16 things I’ve done: KU astronomy professor Barbara Anthony-Twarog

Editor’s note: This is the second in an occasional series of stories by reporter Andy Hyland, asking Kansas University staff to share “16 Things I’ve Done.”

For my second installment in this ongoing series, I visited the office of Barbara Anthony-Twarog, a Kansas University professor of astronomy, and a member of the KU Women’s Hall of Fame.

Here are 16 things she’s done:

• Grew up in South Bend, Ind., where her father was a member of the physics department at Notre Dame. She remembers buying an Edmund Scientific telescope, which first introduced her to the world of astronomy when she was a teenager.

Giving birth to one of her children in Chile and a family trip to Machu Picchu, Peru, are among 16 interesting things Kansas University astronomy professor Barbara Anthony-Twarog has done in her life. Anthony-Twarog was photographed at her KU office Friday, July 22, 2011.

• Became the first woman to graduate from Notre Dame in physics, which was her father’s department (he would inevitably know her test scores a couple of hours before she would, she recalled).

She said she wondered then why more women weren’t interested in the field.

“Sadly, I still look around and ask that question,” she said, though adding that the situation has improved today.

• Remembers being inspired by what she thought was a Russian Sputnik satellite in the sky as a child, but now believes she may have actually seen something else, as the spacecraft was probably too small to see with the naked eye.

• Became the first woman faculty member in the physics department at KU in 1982 and was the only one for the first 11 years she was at the university.

Issues like pregnancy were sometimes a struggle to deal with for the first time in the department — people covered classes, but how to cover her research was a different matter, she remembered.

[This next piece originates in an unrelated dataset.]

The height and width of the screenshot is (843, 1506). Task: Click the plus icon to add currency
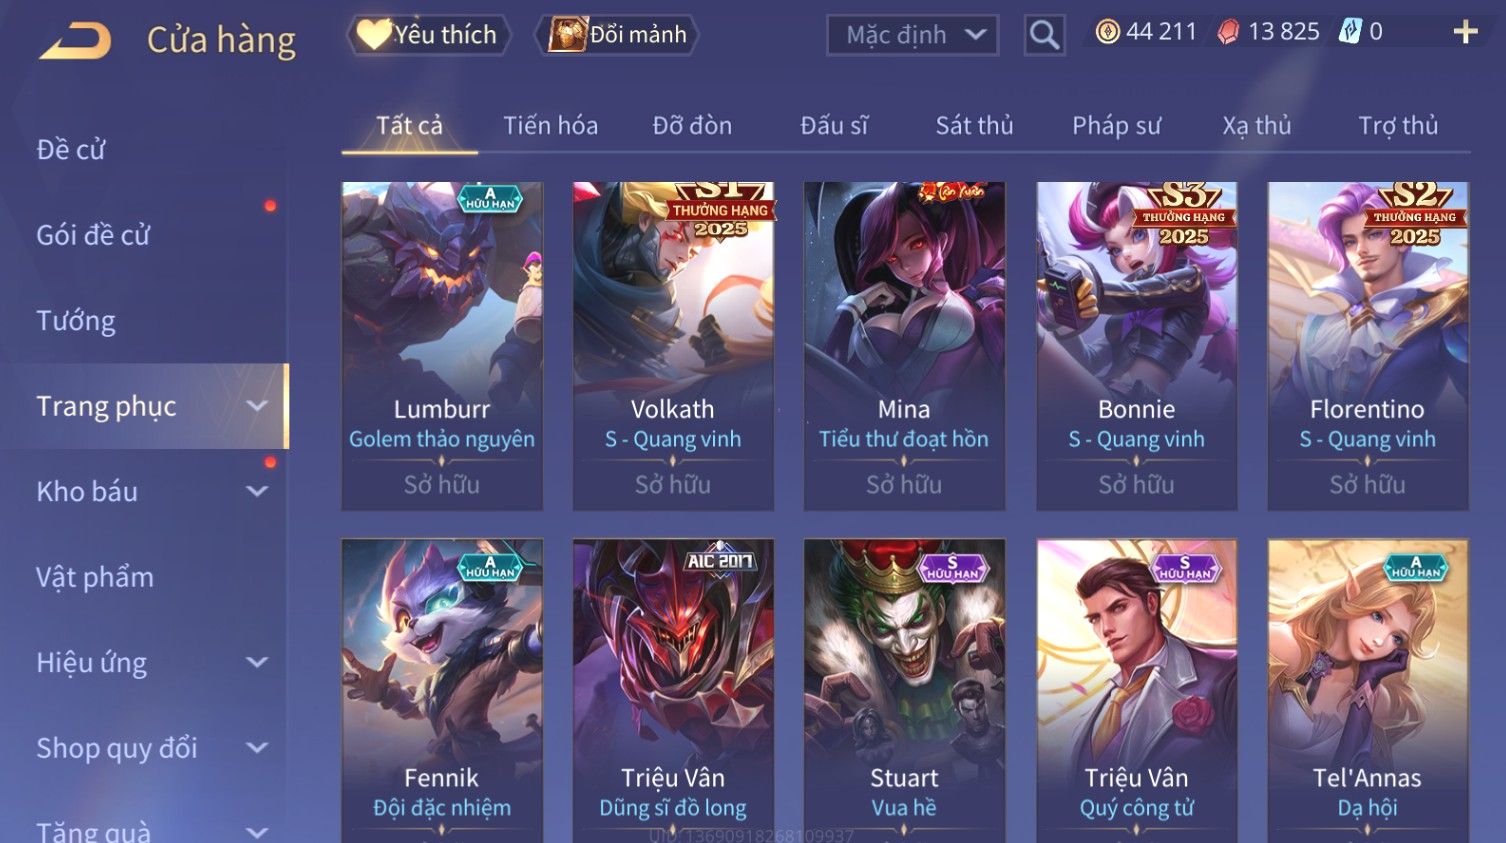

• Married “the right person,” her husband Bruce, whom she met at graduate school at Yale University. The two have been professional collaborators as well.

“My career as well as my personal life has been shaped by that partnership,” she said, so they both figure they’d better keep it going.

• Shared one full-time faculty position with her husband for three years when they first came to KU so they could work together. Anthony-Twarog said Deanell Reece Tacha, who was then working as vice chancellor for academic affairs, was instrumental in making that situation work, and helped to push for similar arrangements when they worked out for everyone.

• Gave birth to her second child, Nathaniel, while on sabbatical in Chile at a national observatory. The child was delivered using a surgical procedure, and her husband wasn’t allowed to be with her.

“Medicine is very good there,” she said. “If you can afford it.”

• Lent her name to an asteroid, an honor bestowed upon her by the Northeast Kansas Amateur Astronomer’s League. That group received the parts of an old telescope that used to sit atop Lindley Hall, Anthony-Twarog said.

She has also delivered a number of lectures and other programs for the group.

“It’s a very well-behaved asteroid,” she said, and one that isn’t going to come careening into Earth anytime soon.

• Gave birth to one other son, Anthony. Neither of her sons followed in her parents’ footsteps, she said. Nathaniel is studying the brain and cognitive science at the Massachusetts Institute of Technology, and Anthony is studying screenwriting at New York University.

• Volunteers at LINK, the Lawrence Interdenominational Nutrition Kitchen, and serves a hot meal to those who need it four times a week.

“I like the fellowship of the people doing it,” she said.

• Catered the wedding of a former student.

“She didn’t have parents and was going to have a bag of chips,” Anthony-Twarog said. “We said no.”

She got a few job offers after that, she remembered, but said her full-time job kept her busy enough.

• Placed a focus on teaching, enough so to earn her a Kemper Award.

Her greatest rewards in teaching, she said, come from the B students who come back years later and talk to her after rarely speaking to her in class or during office hours.

“If you had any role in that confidence or success, you feel extremely gratified,” she said.

• Conducts research on light filters for telescopes and helped apply technology now used for receivers in cellphones to telescope filters. Some of the technology she helped develop is now in use in the Hubble Space Telescope.

• Called Edwin Hubble, for whom the space telescope is named, a “revolving bastard” in class once, to mean he was a bastard from any angle you looked at him. It wasn’t her expression, she was quick to point out, but it served to point out he was a good scientist, but not necessarily a very friendly man.

• Regrets that she wasn’t able to articulate more research in the department, though she’s proud of the research she’s done. She said some time that other people may have devoted to research was sacrificed as a consequence of keeping some focus on family life in addition to focusing attention on her teaching.

• Watched the Atlantis space shuttle launch live recently on television, marking an end to NASA’s shuttle program.

“This has been a lot of my remembered life,” she said of manned space flight. “It’d be nice to be around long enough to see something new.”